Алина Котова: Привет, Алиса!
Алиса Селецкая: Алиса у нас вообще не говорит, Алиса у нас молчащий режиссер.
 
А.К.: Алиса, мне кажется читателям будет интересно узнать о специфической игре, сформировавшейся внутри проекта мастерской «Золотой осел» и связанной как раз с фигурой молчащего режиссера.
А.С.: Мы — ослы. Мы — ослы.
 
А.К.: Вы — ослы.
А.С.: Знаешь, когда я попросила тебя прислать мне темы интервью, чтобы я могла хоть как-то подготовиться и у меня не отключился мозг, я потом подумала: «Лучше б я тебя не просила этого делать!» (Смеется.)
 
А.К.: А я сразу вспомнила, как Борис Юрьевич разговаривал с твоими актерами и хотел что-то у тебя спросить, а потом говорит: «Алиса, я знаю, что ты не любишь разговаривать».
А.С.: Да. Алиса у нас вообще не говорит, Алиса у нас молчащий режиссер. (Смеются.) Просто мне очень трудно всегда говорить после, я всегда говорю в процессе. А именно анализировать свою работу очень тяжело, мне кажется, что, когда я называю что-то…
 
А.К.: …оно сразу тает?
А.С.: Да! Чего уже как бы и нет. Очень сильная получается разница между тем, что я сделала, и тем, что я об этом думаю. Я ее остро ощущаю.
 
А.К.: Поскольку на малой сцене сейчас будет проходить череда дебютов МИРа-4, мне кажется, читателям будет интересно узнать о специфической игре, которая сформировалась в мастерской и которая связана как раз с фигурой молчащего режиссера.

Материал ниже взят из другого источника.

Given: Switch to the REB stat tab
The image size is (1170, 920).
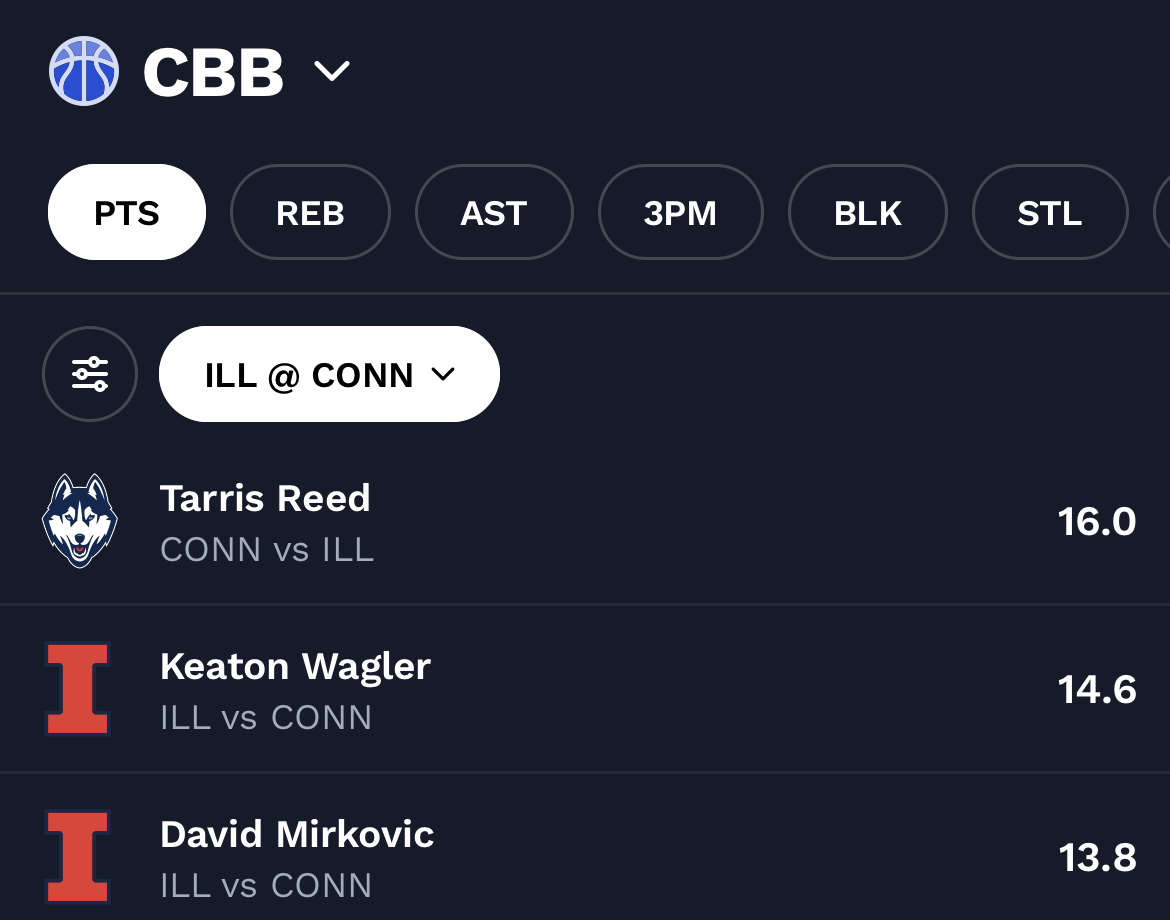Looking at the screenshot, I should pyautogui.click(x=310, y=212).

А.С.: Мы — ослы. Мы — ослы.
 
А.К.: Вы — ослы.
А.С.: Трудно понять, определила ли именно игра то, что с тобой происходит, то есть назвал ли ты это сначала, и потом это случилось, или это какие-то процессы, которые происходили параллельно? То есть игра ли это? Есть, конечно, какие-то определенные правила: «осел должен молчать», «осел теряет способность говорить». Она связана с тем, что я не могу сама себя защитить. Ведь речью всегда можно себя оправдать, сказать: «ой, а здесь я хотел так и так» или «нет, я хотел по-другому», «вообще у нас все было хорошо на прогоне» — это естественно. А в нашем проекте у тебя нет такой возможности, ты сидишь и молчишь. И получаешь мистериальных п*здюлей. Но в принципе я привыкла молчать, я так лучше воспринимаю.
 
А.К.: Мне кажется, на этом можно было бы завершить наше интервью и сказать: «Идите и смотрите спектакль».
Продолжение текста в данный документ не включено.